PDF(Pubmed)
Abstract:
A chimeric protein, formed by two fragments of the conserved nucleocapsid (N) and S2 proteins from SARS-CoV-2, was obtained as a recombinant construct in Escherichia coli. The N fragment belongs to the C-terminal domain whereas the S2 fragment spans the fibre structure in the post-fusion conformation of the spike protein.
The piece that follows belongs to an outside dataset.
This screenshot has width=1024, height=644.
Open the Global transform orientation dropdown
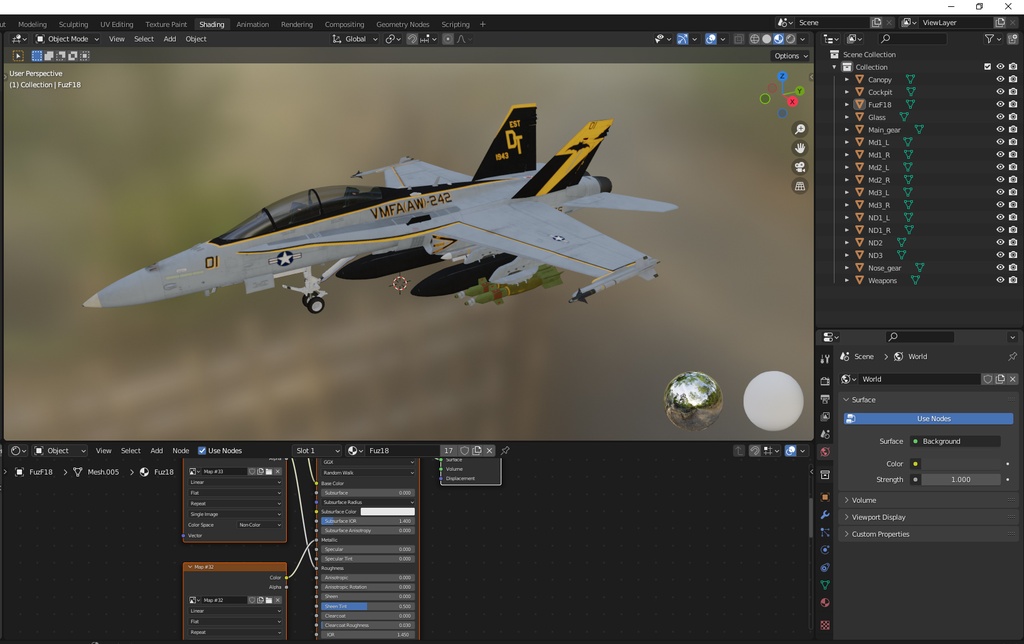point(357,38)
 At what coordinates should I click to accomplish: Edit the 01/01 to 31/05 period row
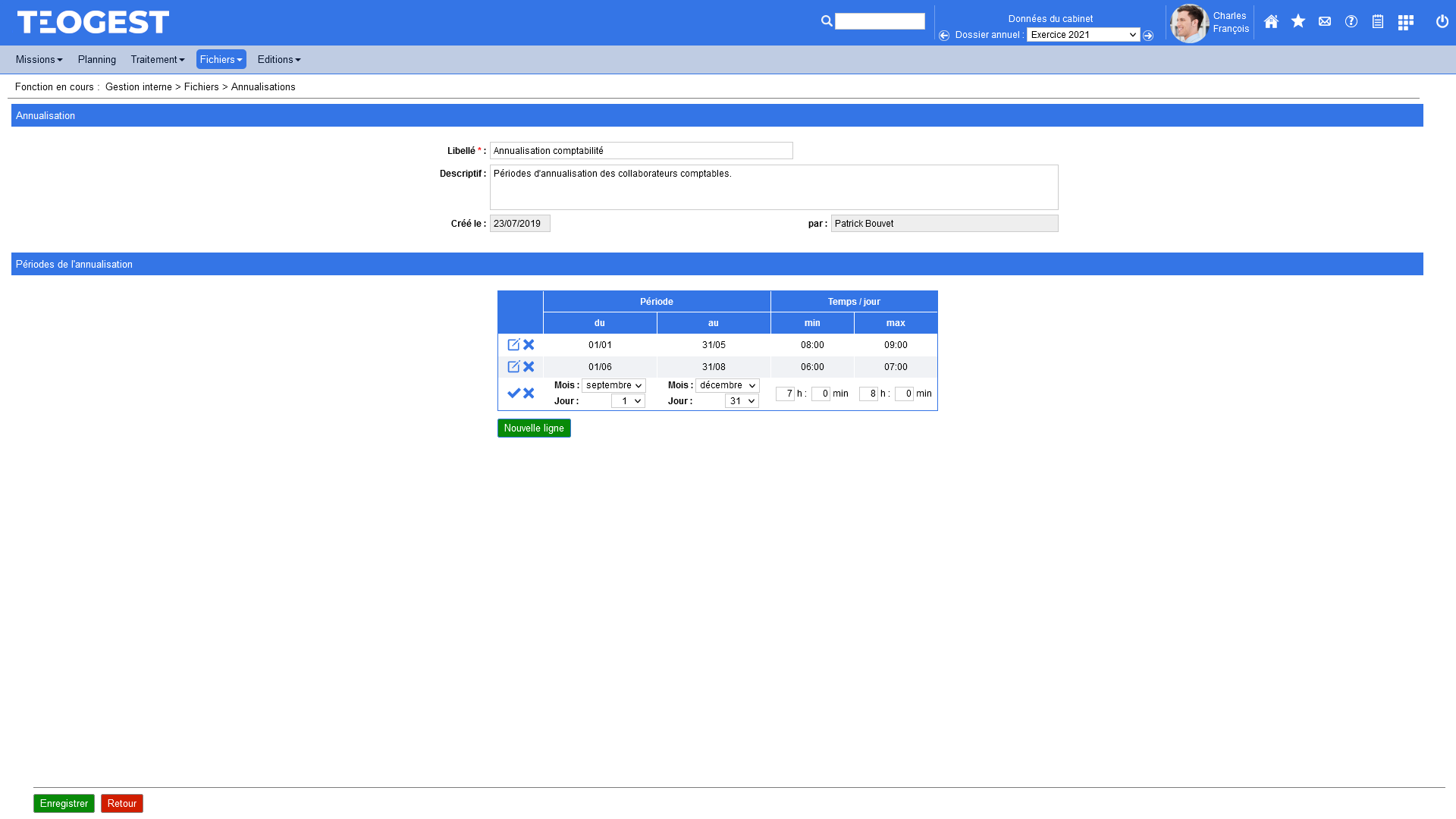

The resultant protein, named S2NDH, was able to form spherical particles of 10 nm, which forms aggregates upon mixture with the CpG ODN-39M. Both preparations were recognized by positive COVID-19 human sera. The S2NDH + ODN-39M formulation administered by the intranasal route resulted highly immunogenic in Balb/c mice. It induced cross-reactive anti-N humoral immunity in both sera and bronchoalveolar fluids, under a Th1 pattern. The cell-mediated immunity (CMI) was also broad, with positive response even against the N protein of SARS-CoV-1. However, neither neutralizing antibodies (NAb) nor CMI against the S2 region were obtained. As alternative, the RBD protein was included in the formulation as inducer of NAb. Upon evaluation in mice by the intranasal route, a clear adjuvant effect was detected for the S2NDH + ODN-39M preparation over RBD. High levels of NAb were induced against SARS-CoV-2 and SARS-CoV-1. The bivalent formulation S2NDH + ODN-39M + RBD, administered by the intranasal route, constitutes an attractive proposal as booster vaccine of sarbecovirus scope.
摘要:
嵌合蛋白,由SARS-CoV-2的保守核衣壳(N)和S2蛋白的两个片段形成,在大肠杆菌中作为重组构建体获得。N片段属于C末端结构域,而S2片段在刺突蛋白的融合后构象中跨越纤维结构。产生的蛋白质,名为S2NDH,能够形成10纳米的球形颗粒,其在与CpGODN-39M混合时形成聚集体。两种制剂均被阳性COVID-19人血清识别。通过鼻内途径施用的S2NDH+ODN-39M制剂在Balb/c小鼠中产生高度免疫原性。它在血清和支气管肺泡液中诱导交叉反应性抗N体液免疫,在Th1模式下。细胞介导的免疫(CMI)也很广泛,甚至对SARS-CoV-1的N蛋白也有阳性反应。然而,未获得针对S2区的中和抗体(NAb)或CMI。作为替代,RBD蛋白作为NAb的诱导物包含在制剂中。通过鼻内途径对小鼠进行评估后,S2NDH+ODN-39M制剂相对于RBD检测到明显的佐剂作用。针对SARS-CoV-2和SARS-CoV-1诱导高水平的NAb。双价配方S2NDH+ODN-39M+RBD,通过鼻内途径给药,构成了一个有吸引力的建议作为加强疫苗的sbecovirus范围。